Al “Molinasso” Adriana Zarri ha vissuto parecchi anni. Nei suoi scritti racconta con la forza strabiliante della semplicità i suoi quotidiani impegni: l’immancabile e spesso faticoso lavoro in casa, la cura degli animali, l’attenzione per l’orto e per il giardino. Ma nelle giornate di Adriana c’è sempre, immancabile, la preghiera. Un atto spontaneo e necessario che lei vive, come fa col resto, secondo le proprie esigenze e disposizioni. Prega nella piccola cappella che ha allestito nella cascina, ma anche all’aperto: “Forse pregherò fuori, anziché in cappella. Amo il tempio desacralizzato del mondo, proprio perché amo il mondo e lo trovo cattedrale degnissima di Dio. Forse mi stenderò sul prato, a braccia aperte come a chiamare il cielo. […] Certo verrà Selù a leccarmi le mani e i tacchinotti bianchi e domestici a beccarmi il vestito. Si lasciano prendere il collo e baciare sulla testina rossa e ossuta. Non sono belli ma fanno tenerezza. Distrazioni? Sì, potrebbe essere; ma non necessariamente. Possono essere anche il tessuto del nostro incontro con Dio“. Il legame che la Zarri ha con il mondo vivente è fortissimo e pregno di una sacralità che sa di ancestrale. A tratti la sua passione e il suo riguardo per le creature, siano esse piante, animali o uomini, sembra conformarsi ad una dimensione panica. Nel suo affetto per il gatto Malestro, per la cagna Selù, per la gratitudine che prova verso i conigli, le anatre, i tacchini o le galline non può non reperirsi qualche traccia del Francesco del “Cantico delle Creature”.
La solitudine di Adriana Zarri, come detto, non è sorda chiusura agli altri. Nel suo eremo accoglie persone che vogliono avvicinarsi con delicatezza e rispetto al suo silenzio e alla sua contemplazione. Non ama i curiosi invadenti né gli scettici ad ogni costo. Legge i giornali, cura la corrispondenza coi suoi lettori, possiede una radio e persino un piccolo apparecchio TV a pile ricevuto in regalo. Nei numerosi testi raccolti in questo libro Adriana Zarri si sofferma spesso sulla dimensione “agreste” della sua esperienza: “Se scrivo di campi e di animali è perché intendo dare un resoconto della mia vita. Questo mi è stato chiesto e questo faccio. Aggiungerò anche che la mia vita è così fatta perché così l’ho voluta, e non soltanto come specificità monastica ma anche come collocazione ambientale“. Lei si definisce un’eremita (o donna monaco) di campagna ma ha totale rispetto per gli altri eremiti.

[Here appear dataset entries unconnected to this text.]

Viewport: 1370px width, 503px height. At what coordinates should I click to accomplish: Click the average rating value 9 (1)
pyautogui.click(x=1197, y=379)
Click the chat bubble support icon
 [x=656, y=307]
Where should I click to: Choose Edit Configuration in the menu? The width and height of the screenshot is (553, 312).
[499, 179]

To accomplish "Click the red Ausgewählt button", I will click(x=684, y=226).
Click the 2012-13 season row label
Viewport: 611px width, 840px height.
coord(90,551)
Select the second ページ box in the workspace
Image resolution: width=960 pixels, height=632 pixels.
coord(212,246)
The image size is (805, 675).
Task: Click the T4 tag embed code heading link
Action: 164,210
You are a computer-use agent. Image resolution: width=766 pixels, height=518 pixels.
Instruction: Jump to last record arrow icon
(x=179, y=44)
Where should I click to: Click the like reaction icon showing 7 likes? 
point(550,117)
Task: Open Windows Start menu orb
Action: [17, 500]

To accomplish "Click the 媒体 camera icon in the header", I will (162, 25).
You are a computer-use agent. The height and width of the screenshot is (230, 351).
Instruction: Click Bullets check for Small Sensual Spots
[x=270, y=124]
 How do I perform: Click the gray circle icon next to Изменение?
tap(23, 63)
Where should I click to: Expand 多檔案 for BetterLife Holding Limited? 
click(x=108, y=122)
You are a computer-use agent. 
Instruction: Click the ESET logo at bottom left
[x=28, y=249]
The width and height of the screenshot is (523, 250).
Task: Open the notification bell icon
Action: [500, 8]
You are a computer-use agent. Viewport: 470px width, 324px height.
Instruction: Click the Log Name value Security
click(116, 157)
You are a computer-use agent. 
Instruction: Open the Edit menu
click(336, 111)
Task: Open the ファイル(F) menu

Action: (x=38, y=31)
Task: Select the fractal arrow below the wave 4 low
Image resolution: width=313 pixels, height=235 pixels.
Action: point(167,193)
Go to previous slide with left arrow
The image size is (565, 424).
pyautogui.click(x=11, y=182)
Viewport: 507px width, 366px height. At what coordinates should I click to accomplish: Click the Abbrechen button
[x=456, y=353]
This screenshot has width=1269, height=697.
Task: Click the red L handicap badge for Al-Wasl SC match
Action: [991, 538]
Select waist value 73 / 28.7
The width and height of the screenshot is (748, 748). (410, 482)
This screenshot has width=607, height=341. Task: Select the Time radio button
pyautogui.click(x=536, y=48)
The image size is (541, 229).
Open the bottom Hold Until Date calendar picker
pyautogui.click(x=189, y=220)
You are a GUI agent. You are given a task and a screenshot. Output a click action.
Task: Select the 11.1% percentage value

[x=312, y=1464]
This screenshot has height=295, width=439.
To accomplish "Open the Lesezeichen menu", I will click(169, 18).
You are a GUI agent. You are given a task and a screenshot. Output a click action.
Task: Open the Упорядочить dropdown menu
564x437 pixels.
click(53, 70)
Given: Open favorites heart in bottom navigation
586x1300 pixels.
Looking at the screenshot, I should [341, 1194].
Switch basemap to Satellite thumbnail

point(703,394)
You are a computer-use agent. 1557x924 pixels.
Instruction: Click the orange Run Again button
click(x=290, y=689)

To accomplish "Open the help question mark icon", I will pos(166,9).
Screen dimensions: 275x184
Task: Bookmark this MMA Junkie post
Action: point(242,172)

Vivere da sola in una cascina isolata è spesso complicato. L’inverno è terribilmente freddo ma alla Zarri basta poter mantenere una temperatura di undici o dodici gradi. Si copre di maglie e maglioni, si addormenta con la sua gatta a scaldarla e gioisce come una bambina quando qualcuno le regala una stufa e delle lucerne a gas. Al Molinasso anche la luce elettrica arriva tardi e come un piccolo miracolo. La stagione fredda è la più dura ma è anche quella in cui il silenzio si fa maestro. “D’inverno un uomo solo, se non ha qualcosa dentro o qualche lavoro nella mani, diventa nevrotico. Se ha l’uno o l’altro o, meglio, entrambi, conosce una splendida esperienza di interiorità“.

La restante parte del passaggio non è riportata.